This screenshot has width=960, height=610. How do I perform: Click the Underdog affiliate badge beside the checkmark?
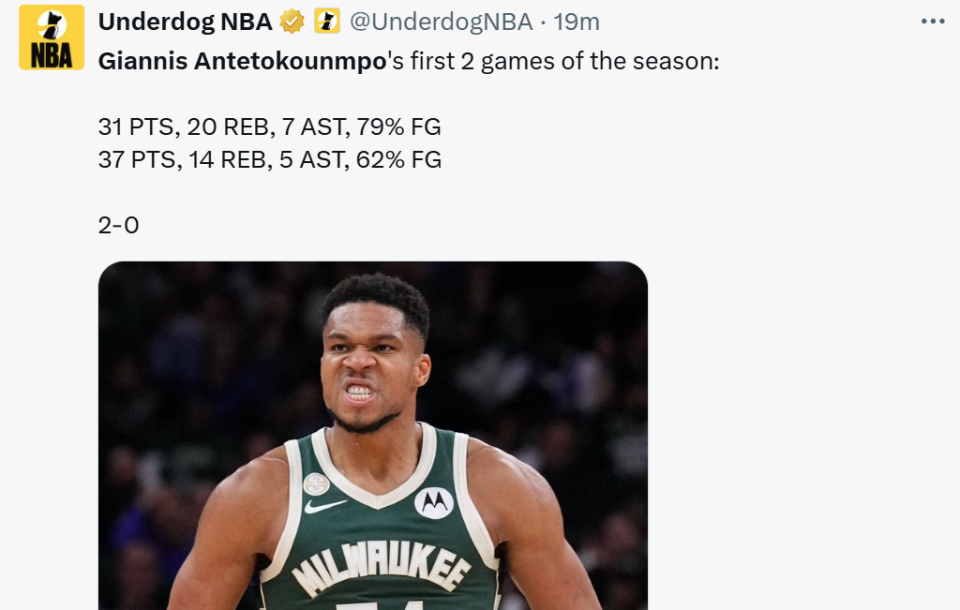(326, 21)
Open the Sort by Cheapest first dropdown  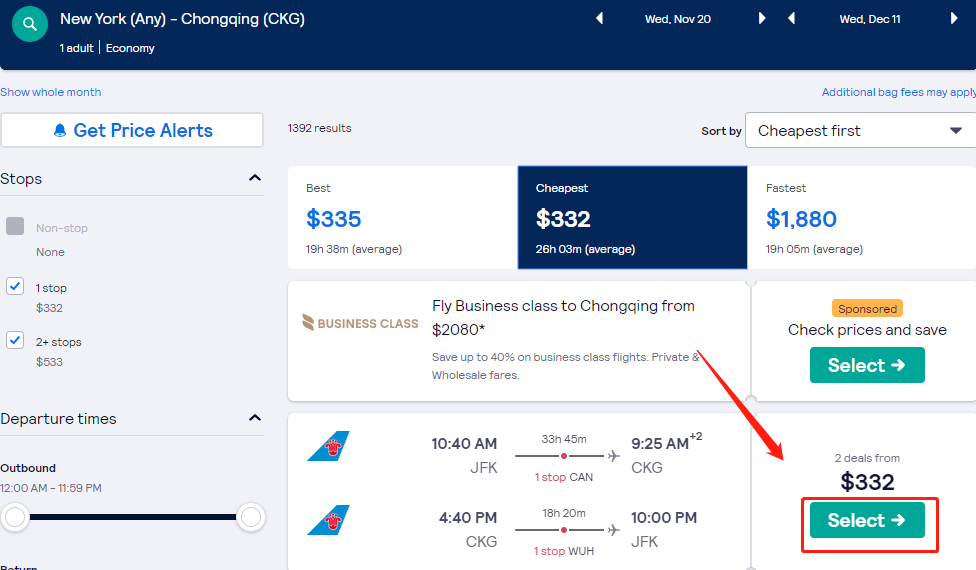pos(860,130)
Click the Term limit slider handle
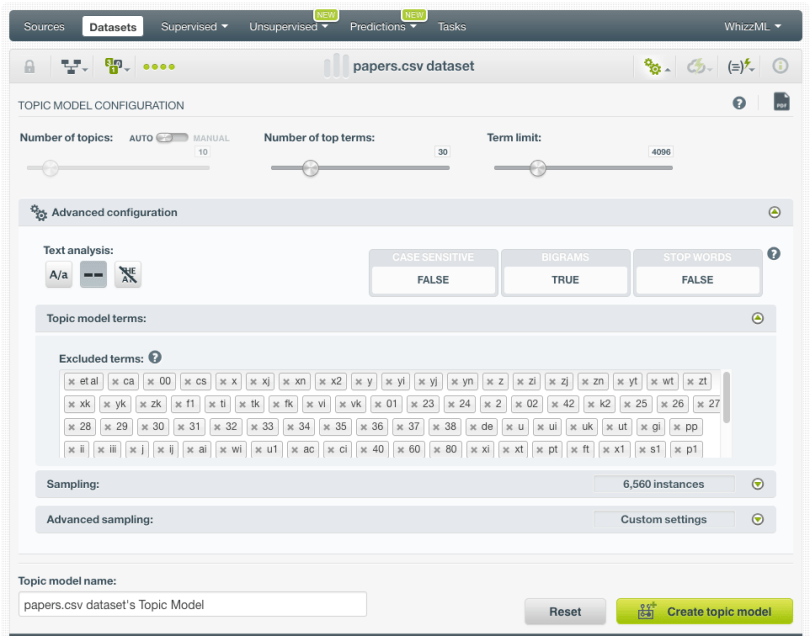Viewport: 810px width, 636px height. click(538, 168)
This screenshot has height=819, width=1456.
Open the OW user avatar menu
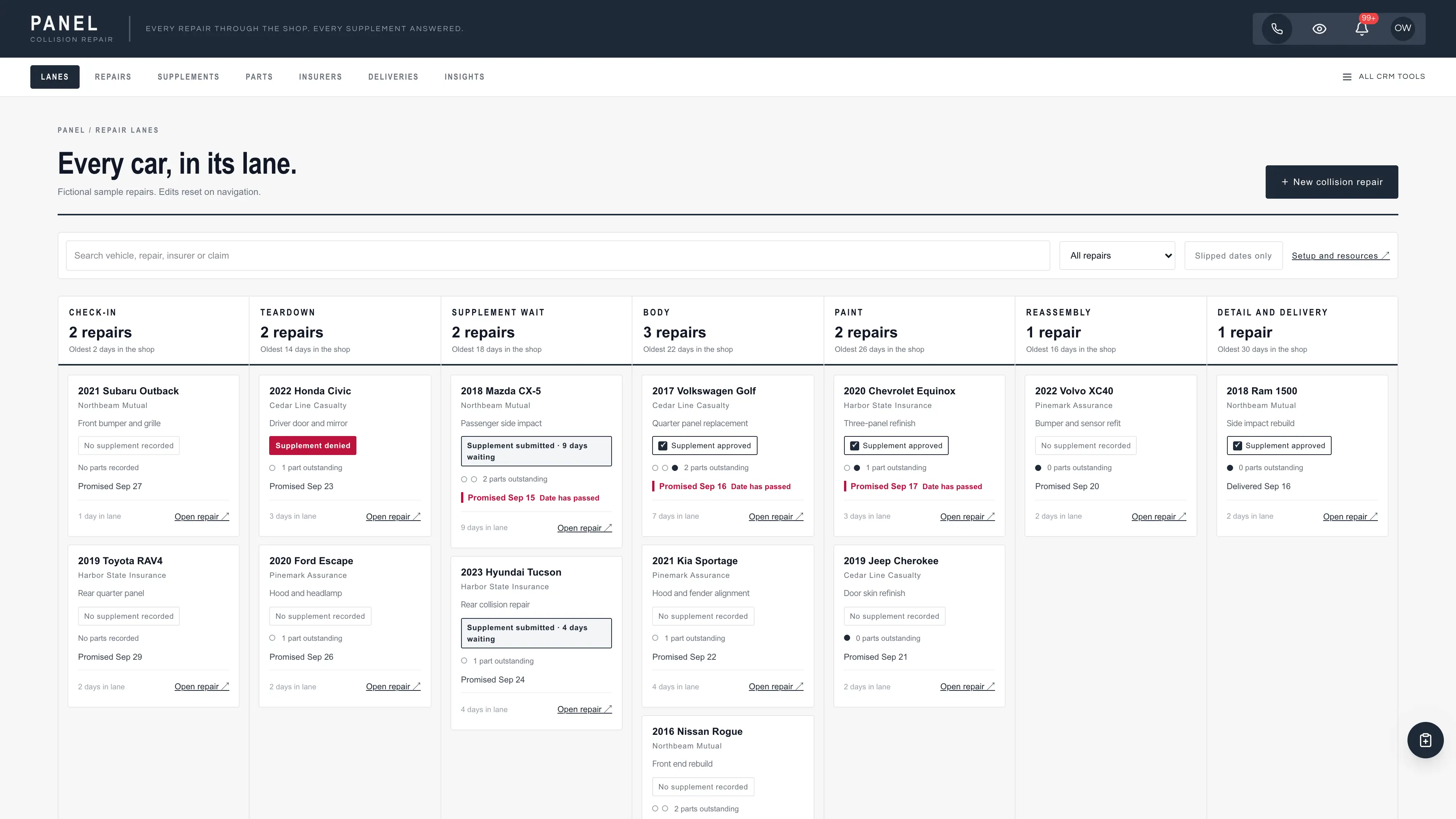click(1403, 28)
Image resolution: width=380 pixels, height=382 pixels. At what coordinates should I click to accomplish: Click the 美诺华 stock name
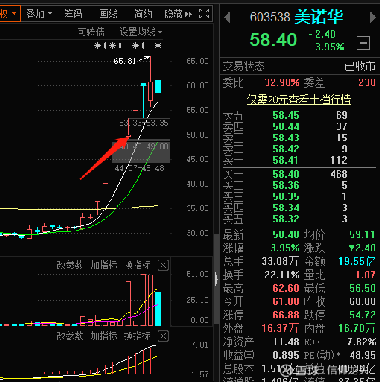319,16
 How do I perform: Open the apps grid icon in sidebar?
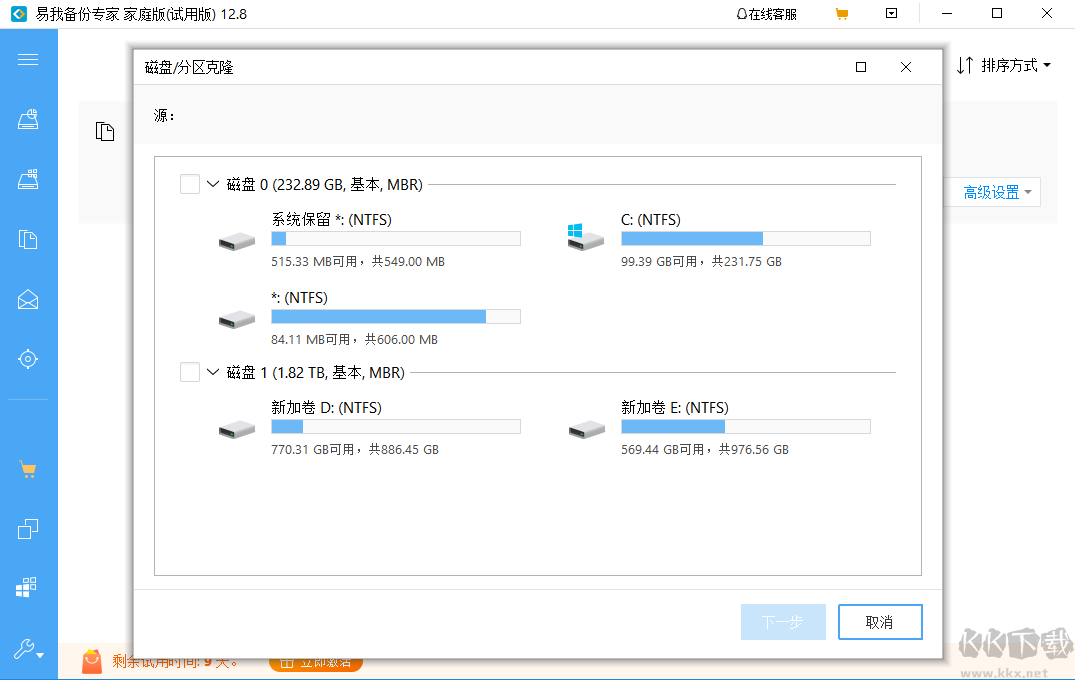tap(27, 588)
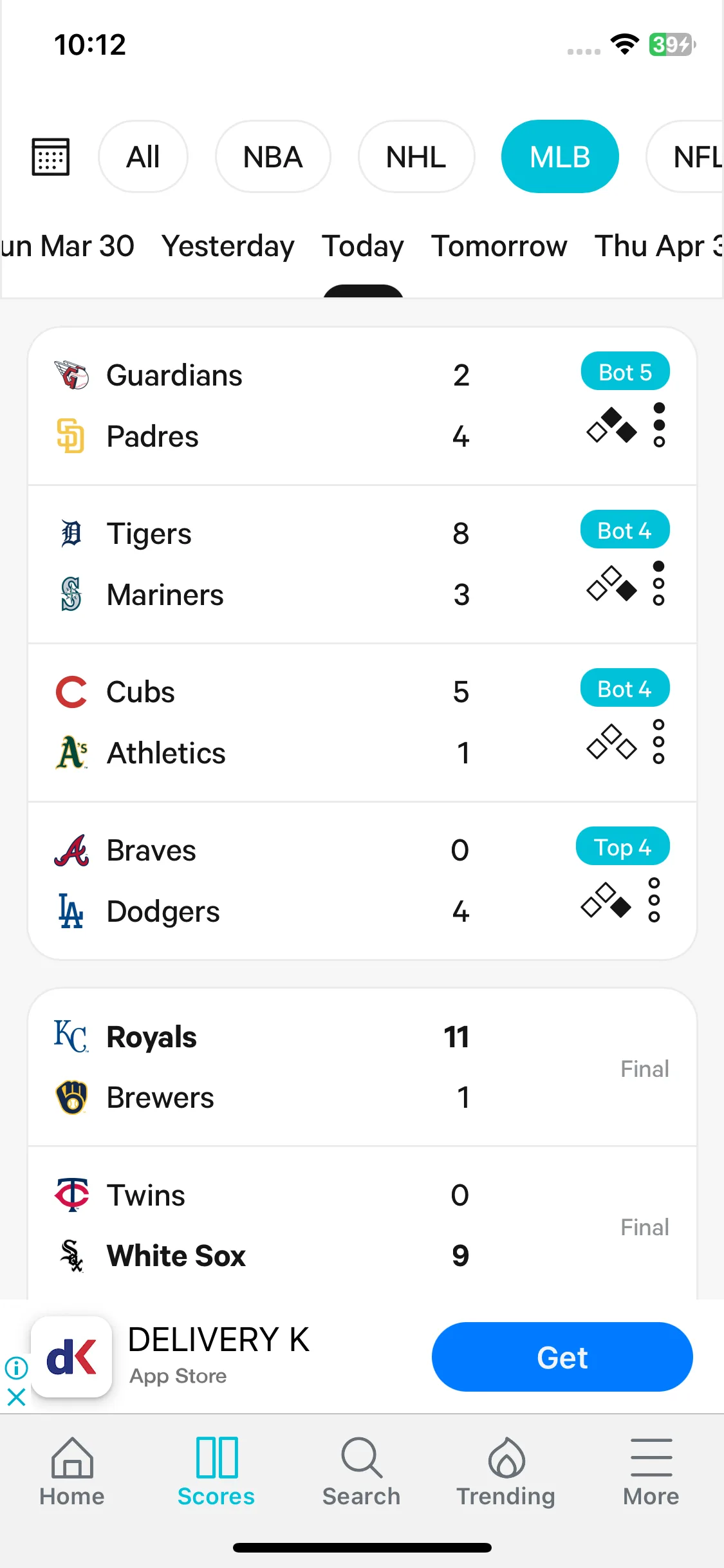This screenshot has width=724, height=1568.
Task: Select the NBA league filter
Action: coord(273,156)
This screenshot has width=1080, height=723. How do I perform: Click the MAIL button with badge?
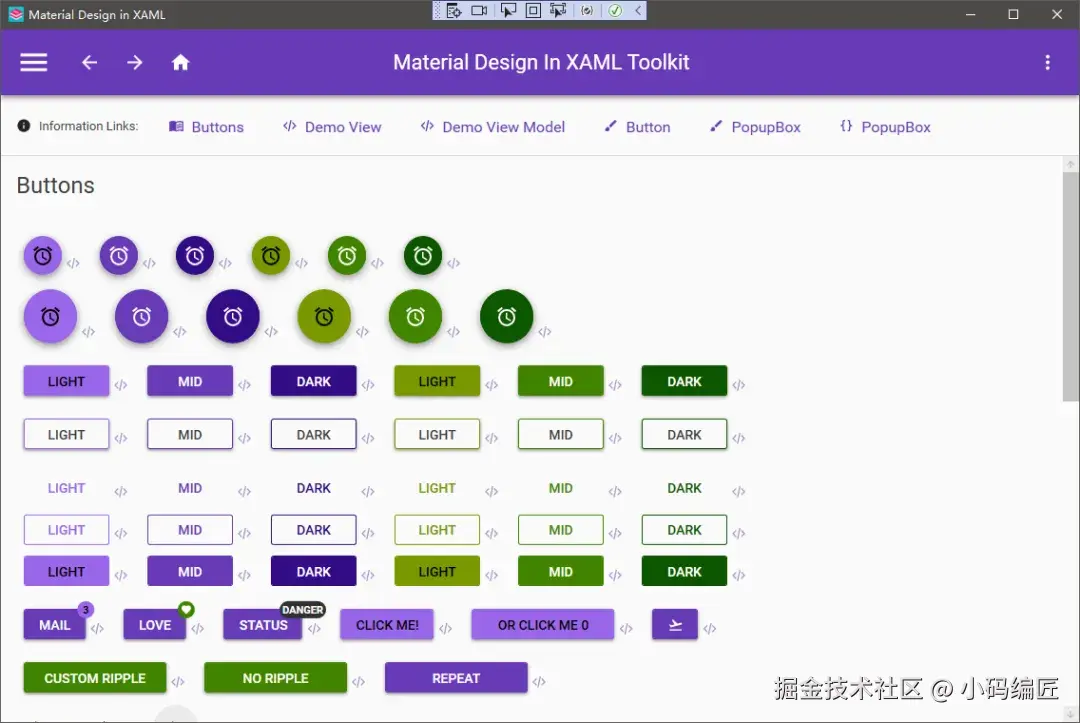[x=54, y=625]
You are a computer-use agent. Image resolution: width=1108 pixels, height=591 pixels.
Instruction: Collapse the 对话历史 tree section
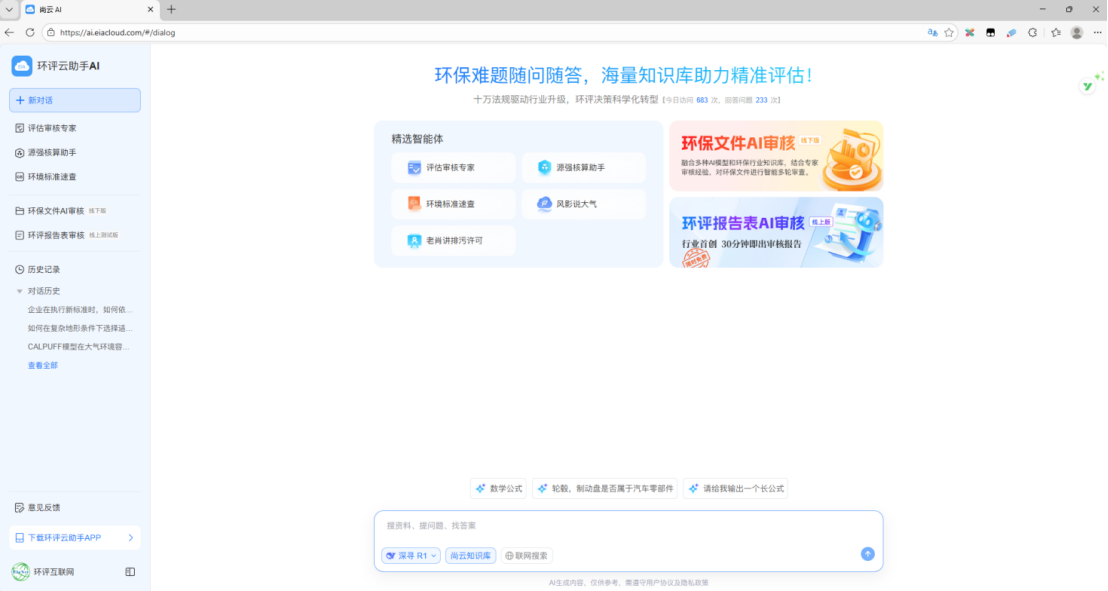19,291
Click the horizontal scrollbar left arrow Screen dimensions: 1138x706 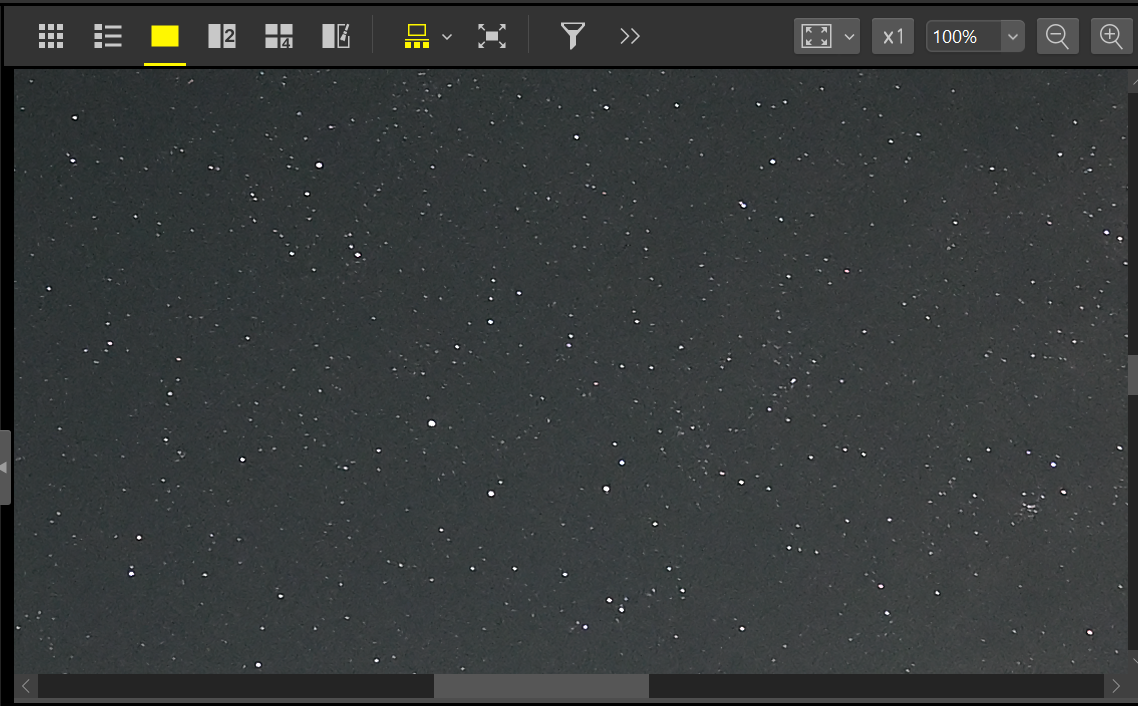coord(26,686)
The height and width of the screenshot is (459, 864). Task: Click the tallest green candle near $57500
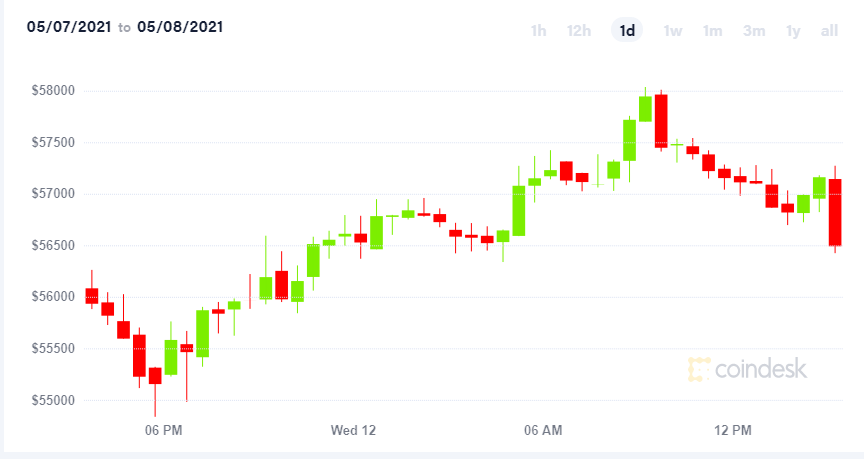[629, 140]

Task to complete: Would you copy the lines above exactly, starting with the one that has "Open the OW user avatar menu" and ending with the one that has "You are a computer-use", both included, without the pictures?

Task answer:
Open the OW user avatar menu
click(1403, 28)
Image resolution: width=380 pixels, height=382 pixels. At what coordinates should I click to accomplish: Click the 美诺华 stock name
319,16
 How do I perform: Open the apps grid icon in sidebar?
tap(27, 588)
This screenshot has width=724, height=1568.
Task: Select the NBA league filter
Action: coord(273,156)
This screenshot has width=1080, height=723. How do I perform: Click the MAIL button with badge?
[x=54, y=625]
You are a computer-use agent. Image resolution: width=1108 pixels, height=591 pixels.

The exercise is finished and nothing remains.